**Written task**
Reproduce every one of the following records word for word, keeping their order.

--------

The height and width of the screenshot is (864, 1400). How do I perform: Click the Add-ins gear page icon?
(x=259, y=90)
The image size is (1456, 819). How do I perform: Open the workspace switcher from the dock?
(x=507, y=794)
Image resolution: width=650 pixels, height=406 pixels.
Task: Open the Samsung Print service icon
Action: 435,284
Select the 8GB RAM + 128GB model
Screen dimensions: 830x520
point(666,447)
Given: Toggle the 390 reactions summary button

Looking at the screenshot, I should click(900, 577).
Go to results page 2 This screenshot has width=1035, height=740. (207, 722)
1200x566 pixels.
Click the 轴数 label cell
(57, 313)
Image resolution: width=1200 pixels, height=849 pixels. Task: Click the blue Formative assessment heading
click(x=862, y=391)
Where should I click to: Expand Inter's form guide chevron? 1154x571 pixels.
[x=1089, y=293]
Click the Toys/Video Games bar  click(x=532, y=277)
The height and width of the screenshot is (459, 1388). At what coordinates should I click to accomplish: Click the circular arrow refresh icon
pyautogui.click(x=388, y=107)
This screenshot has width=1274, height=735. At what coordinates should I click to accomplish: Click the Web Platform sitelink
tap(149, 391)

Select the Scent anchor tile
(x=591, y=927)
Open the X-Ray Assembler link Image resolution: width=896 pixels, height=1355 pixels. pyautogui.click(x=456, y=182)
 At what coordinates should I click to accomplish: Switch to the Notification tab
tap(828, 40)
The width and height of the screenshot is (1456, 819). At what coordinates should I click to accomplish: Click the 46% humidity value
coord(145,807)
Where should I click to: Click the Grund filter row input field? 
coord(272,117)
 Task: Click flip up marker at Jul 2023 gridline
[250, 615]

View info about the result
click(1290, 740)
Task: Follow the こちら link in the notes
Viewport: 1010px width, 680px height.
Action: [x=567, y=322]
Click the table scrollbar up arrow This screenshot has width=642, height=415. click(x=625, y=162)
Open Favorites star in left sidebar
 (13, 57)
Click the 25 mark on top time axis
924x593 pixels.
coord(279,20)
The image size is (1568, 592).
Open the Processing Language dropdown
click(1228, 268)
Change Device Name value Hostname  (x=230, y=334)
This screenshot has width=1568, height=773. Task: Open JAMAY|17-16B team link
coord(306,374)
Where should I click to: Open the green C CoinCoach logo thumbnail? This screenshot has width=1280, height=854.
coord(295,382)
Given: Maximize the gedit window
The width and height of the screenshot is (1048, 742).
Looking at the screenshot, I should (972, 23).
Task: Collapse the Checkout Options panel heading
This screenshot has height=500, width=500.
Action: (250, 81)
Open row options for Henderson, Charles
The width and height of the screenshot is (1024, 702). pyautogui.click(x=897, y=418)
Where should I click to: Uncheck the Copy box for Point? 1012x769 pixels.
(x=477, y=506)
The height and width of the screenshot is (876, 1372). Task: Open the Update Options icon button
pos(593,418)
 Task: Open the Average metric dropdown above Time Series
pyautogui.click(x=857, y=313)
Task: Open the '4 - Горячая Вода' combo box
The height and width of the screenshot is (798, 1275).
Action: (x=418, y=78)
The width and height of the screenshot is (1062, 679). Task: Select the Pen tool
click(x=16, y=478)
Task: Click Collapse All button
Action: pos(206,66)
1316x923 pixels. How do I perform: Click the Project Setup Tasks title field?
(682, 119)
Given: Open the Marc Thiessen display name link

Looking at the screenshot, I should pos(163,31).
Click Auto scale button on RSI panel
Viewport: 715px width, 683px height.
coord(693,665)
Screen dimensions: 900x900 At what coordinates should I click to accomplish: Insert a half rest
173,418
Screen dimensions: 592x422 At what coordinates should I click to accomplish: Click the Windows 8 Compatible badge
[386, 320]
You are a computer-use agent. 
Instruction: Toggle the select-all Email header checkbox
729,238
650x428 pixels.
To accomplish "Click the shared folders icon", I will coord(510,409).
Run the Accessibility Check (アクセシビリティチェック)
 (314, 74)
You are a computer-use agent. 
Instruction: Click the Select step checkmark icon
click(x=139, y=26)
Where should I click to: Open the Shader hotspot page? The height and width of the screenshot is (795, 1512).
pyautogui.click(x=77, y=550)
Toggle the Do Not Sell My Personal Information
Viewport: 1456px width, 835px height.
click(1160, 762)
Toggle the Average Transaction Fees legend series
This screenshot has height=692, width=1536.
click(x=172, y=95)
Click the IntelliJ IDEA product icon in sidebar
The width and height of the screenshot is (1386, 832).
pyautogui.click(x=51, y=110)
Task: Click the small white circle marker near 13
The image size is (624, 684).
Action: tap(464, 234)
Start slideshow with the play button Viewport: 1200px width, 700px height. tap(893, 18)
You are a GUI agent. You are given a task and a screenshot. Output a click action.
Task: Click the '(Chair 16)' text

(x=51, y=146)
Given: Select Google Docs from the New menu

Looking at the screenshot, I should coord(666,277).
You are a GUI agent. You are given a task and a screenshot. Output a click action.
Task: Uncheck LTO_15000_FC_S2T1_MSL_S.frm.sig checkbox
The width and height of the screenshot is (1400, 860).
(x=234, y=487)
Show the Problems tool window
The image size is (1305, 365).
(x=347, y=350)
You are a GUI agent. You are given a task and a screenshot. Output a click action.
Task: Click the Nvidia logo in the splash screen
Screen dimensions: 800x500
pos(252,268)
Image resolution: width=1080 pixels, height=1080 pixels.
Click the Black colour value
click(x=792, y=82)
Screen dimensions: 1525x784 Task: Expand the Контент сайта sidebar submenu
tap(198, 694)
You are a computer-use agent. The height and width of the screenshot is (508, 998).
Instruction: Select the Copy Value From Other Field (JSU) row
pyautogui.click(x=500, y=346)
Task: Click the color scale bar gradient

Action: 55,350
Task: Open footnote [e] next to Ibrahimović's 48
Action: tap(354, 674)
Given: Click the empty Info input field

--------

**Correct result**
The height and width of the screenshot is (864, 1400). How do I perform: Click the Add-ins gear page icon?
(x=259, y=90)
The image size is (1456, 819). How do I perform: Open the workspace switcher from the dock?
(x=507, y=794)
Image resolution: width=650 pixels, height=406 pixels.
Task: Open the Samsung Print service icon
Action: 435,284
Select the 8GB RAM + 128GB model
Screen dimensions: 830x520
point(666,447)
Given: Toggle the 390 reactions summary button

Looking at the screenshot, I should click(900, 577).
Go to results page 2 This screenshot has width=1035, height=740. (207, 722)
1200x566 pixels.
Click the 轴数 label cell
(57, 313)
Image resolution: width=1200 pixels, height=849 pixels. Task: Click the blue Formative assessment heading
click(x=862, y=391)
Where should I click to: Expand Inter's form guide chevron? 1154x571 pixels.
[x=1089, y=293]
Click the Toys/Video Games bar  click(x=532, y=277)
The height and width of the screenshot is (459, 1388). At what coordinates should I click to accomplish: Click the circular arrow refresh icon
pyautogui.click(x=388, y=107)
This screenshot has width=1274, height=735. At what coordinates should I click to accomplish: Click the Web Platform sitelink
tap(149, 391)

Select the Scent anchor tile
(x=591, y=927)
Open the X-Ray Assembler link Image resolution: width=896 pixels, height=1355 pixels. pyautogui.click(x=456, y=182)
 At what coordinates should I click to accomplish: Switch to the Notification tab
tap(828, 40)
The width and height of the screenshot is (1456, 819). At what coordinates should I click to accomplish: Click the 46% humidity value
coord(145,807)
Where should I click to: Click the Grund filter row input field? 
coord(272,117)
 Task: Click flip up marker at Jul 2023 gridline
[250, 615]

View info about the result
click(1290, 740)
Task: Follow the こちら link in the notes
Viewport: 1010px width, 680px height.
Action: [x=567, y=322]
Click the table scrollbar up arrow This screenshot has width=642, height=415. click(x=625, y=162)
Open Favorites star in left sidebar
 (13, 57)
Click the 25 mark on top time axis
924x593 pixels.
coord(279,20)
The image size is (1568, 592).
Open the Processing Language dropdown
click(1228, 268)
Change Device Name value Hostname  (x=230, y=334)
This screenshot has width=1568, height=773. Task: Open JAMAY|17-16B team link
coord(306,374)
Where should I click to: Open the green C CoinCoach logo thumbnail? This screenshot has width=1280, height=854.
coord(295,382)
Given: Maximize the gedit window
The width and height of the screenshot is (1048, 742).
Looking at the screenshot, I should (972, 23).
Task: Collapse the Checkout Options panel heading
This screenshot has height=500, width=500.
Action: (250, 81)
Open row options for Henderson, Charles
The width and height of the screenshot is (1024, 702). pyautogui.click(x=897, y=418)
Where should I click to: Uncheck the Copy box for Point? 1012x769 pixels.
(x=477, y=506)
The height and width of the screenshot is (876, 1372). Task: Open the Update Options icon button
pos(593,418)
 Task: Open the Average metric dropdown above Time Series
pyautogui.click(x=857, y=313)
Task: Open the '4 - Горячая Вода' combo box
The height and width of the screenshot is (798, 1275).
Action: (x=418, y=78)
The width and height of the screenshot is (1062, 679). Task: Select the Pen tool
click(x=16, y=478)
Task: Click Collapse All button
Action: pos(206,66)
1316x923 pixels. How do I perform: Click the Project Setup Tasks title field?
(682, 119)
Given: Open the Marc Thiessen display name link

Looking at the screenshot, I should pos(163,31).
Click Auto scale button on RSI panel
Viewport: 715px width, 683px height.
coord(693,665)
Screen dimensions: 900x900 At what coordinates should I click to accomplish: Insert a half rest
173,418
Screen dimensions: 592x422 At what coordinates should I click to accomplish: Click the Windows 8 Compatible badge
[386, 320]
You are a computer-use agent. 
Instruction: Toggle the select-all Email header checkbox
729,238
650x428 pixels.
To accomplish "Click the shared folders icon", I will coord(510,409).
Run the Accessibility Check (アクセシビリティチェック)
 (314, 74)
You are a computer-use agent. 
Instruction: Click the Select step checkmark icon
click(x=139, y=26)
Where should I click to: Open the Shader hotspot page? The height and width of the screenshot is (795, 1512).
pyautogui.click(x=77, y=550)
Toggle the Do Not Sell My Personal Information
Viewport: 1456px width, 835px height.
click(1160, 762)
Toggle the Average Transaction Fees legend series
This screenshot has height=692, width=1536.
click(x=172, y=95)
Click the IntelliJ IDEA product icon in sidebar
The width and height of the screenshot is (1386, 832).
pyautogui.click(x=51, y=110)
Task: Click the small white circle marker near 13
The image size is (624, 684).
Action: tap(464, 234)
Start slideshow with the play button Viewport: 1200px width, 700px height. tap(893, 18)
You are a GUI agent. You are given a task and a screenshot. Output a click action.
Task: Click the '(Chair 16)' text

(x=51, y=146)
Given: Select Google Docs from the New menu

Looking at the screenshot, I should coord(666,277).
You are a GUI agent. You are given a task and a screenshot. Output a click action.
Task: Uncheck LTO_15000_FC_S2T1_MSL_S.frm.sig checkbox
The width and height of the screenshot is (1400, 860).
(x=234, y=487)
Show the Problems tool window
The image size is (1305, 365).
(x=347, y=350)
You are a GUI agent. You are given a task and a screenshot. Output a click action.
Task: Click the Nvidia logo in the splash screen
Screen dimensions: 800x500
pos(252,268)
Image resolution: width=1080 pixels, height=1080 pixels.
Click the Black colour value
click(x=792, y=82)
Screen dimensions: 1525x784 Task: Expand the Контент сайта sidebar submenu
tap(198, 694)
You are a computer-use agent. The height and width of the screenshot is (508, 998).
Instruction: Select the Copy Value From Other Field (JSU) row
pyautogui.click(x=500, y=346)
Task: Click the color scale bar gradient

Action: 55,350
Task: Open footnote [e] next to Ibrahimović's 48
Action: tap(354, 674)
Given: Click the empty Info input field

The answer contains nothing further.